You may have noticed a lack of activity here at The Modern Father; even our social channels have been rather quiet. While it is true that the discovery of Remote Play on the PlayStation did cause a sensation around here, it’s not the main cause of the silence. What started off as a little procrastination, some pleasure before work, evolved into full-blown paralysis. With so many things to do, it became impossible to pick one, get it done, then move on to the next. My To Do list turned into an indictment of character and a running tally of guilt and misery. It reached a point where all I did was get up, go to work, and come home. Once the boys were in bed, I would think about all I needed to get done, panic, then go and watch woodworking videos on YouTube.
So how did it get this way? And how did I recover?
It started with a plan
Oddly enough, the breakdown began with a scheduling change and the best intentions. For most of the year, a weekday began at 5 AM. This early wake-up time allowed me to complete my cystic fibrosis treatment before the boys woke up. I did the daycare run, which added about 30 minutes to my commute. Then summer happened. Since Jenny is a teacher, she keeps the boys home two days a week and does drop-off two other days. The remaining day I take one boy to daycare, while the other stays home for a special adventure day with Mama.

== == ==

## GIVEN REQUEST 1
According to the blog post, at what hour did a weekday begin for most of the year?
## GIVEN REQUEST 2
Rewrite the portion of the blog post that begins at the words "You may have" and stops after "videos on YouTube.", substituting "inertia" for "paralysis".

[Word and element pointing records]
== == ==

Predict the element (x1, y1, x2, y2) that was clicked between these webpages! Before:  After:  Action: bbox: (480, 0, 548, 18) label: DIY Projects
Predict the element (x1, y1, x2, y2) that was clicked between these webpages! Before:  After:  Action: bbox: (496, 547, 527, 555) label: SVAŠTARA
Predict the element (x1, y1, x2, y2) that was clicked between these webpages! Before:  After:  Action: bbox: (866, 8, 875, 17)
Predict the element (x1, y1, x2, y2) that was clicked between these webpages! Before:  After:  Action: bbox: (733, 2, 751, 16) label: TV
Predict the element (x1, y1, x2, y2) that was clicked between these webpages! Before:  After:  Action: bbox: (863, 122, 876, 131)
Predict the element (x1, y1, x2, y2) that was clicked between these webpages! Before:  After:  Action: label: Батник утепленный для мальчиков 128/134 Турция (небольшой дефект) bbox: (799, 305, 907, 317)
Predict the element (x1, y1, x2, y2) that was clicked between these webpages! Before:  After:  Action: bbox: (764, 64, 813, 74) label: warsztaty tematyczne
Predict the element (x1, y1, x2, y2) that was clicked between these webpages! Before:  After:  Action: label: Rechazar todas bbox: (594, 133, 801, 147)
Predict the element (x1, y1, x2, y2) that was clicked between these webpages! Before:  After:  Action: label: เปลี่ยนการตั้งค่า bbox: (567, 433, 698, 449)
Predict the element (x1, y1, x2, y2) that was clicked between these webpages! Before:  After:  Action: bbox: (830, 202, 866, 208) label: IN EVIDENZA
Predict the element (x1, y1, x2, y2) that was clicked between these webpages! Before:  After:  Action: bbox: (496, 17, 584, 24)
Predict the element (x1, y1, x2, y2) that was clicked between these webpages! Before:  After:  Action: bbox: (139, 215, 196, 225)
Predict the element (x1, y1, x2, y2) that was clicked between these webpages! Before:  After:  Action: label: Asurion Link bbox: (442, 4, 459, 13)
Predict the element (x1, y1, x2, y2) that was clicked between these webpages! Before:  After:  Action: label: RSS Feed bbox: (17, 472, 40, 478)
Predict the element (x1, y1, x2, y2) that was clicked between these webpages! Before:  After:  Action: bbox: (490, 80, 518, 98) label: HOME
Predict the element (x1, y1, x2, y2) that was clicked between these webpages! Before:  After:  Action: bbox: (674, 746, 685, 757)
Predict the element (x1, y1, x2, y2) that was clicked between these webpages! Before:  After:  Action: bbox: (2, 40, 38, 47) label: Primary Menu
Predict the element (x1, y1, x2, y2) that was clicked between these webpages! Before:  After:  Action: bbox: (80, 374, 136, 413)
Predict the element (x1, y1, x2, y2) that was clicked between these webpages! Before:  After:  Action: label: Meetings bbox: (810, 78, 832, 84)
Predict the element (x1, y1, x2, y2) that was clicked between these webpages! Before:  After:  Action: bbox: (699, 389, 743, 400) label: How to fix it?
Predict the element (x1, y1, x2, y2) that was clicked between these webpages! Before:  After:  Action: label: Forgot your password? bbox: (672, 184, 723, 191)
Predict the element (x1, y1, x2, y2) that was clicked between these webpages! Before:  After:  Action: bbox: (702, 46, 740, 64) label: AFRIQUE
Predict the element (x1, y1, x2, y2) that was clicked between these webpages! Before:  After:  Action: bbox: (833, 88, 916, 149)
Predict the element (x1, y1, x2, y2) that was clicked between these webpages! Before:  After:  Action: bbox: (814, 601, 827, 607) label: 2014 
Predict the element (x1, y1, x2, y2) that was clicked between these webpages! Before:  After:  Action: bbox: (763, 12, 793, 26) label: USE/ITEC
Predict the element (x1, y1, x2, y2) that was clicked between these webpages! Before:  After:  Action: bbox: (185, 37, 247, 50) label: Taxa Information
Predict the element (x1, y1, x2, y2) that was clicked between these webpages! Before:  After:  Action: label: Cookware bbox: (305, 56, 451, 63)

== == ==

## CORRECT ANSWER 1
5 AM

## CORRECT ANSWER 2
You may have noticed a lack of activity here at The Modern Father; even our social channels have been rather quiet. While it is true that the discovery of Remote Play on the PlayStation did cause a sensation around here, it’s not the main cause of the silence. What started off as a little procrastination, some pleasure before work, evolved into full-blown inertia. With so many things to do, it became impossible to pick one, get it done, then move on to the next. My To Do list turned into an indictment of character and a running tally of guilt and misery. It reached a point where all I did was get up, go to work, and come home. Once the boys were in bed, I would think about all I needed to get done, panic, then go and watch woodworking videos on YouTube.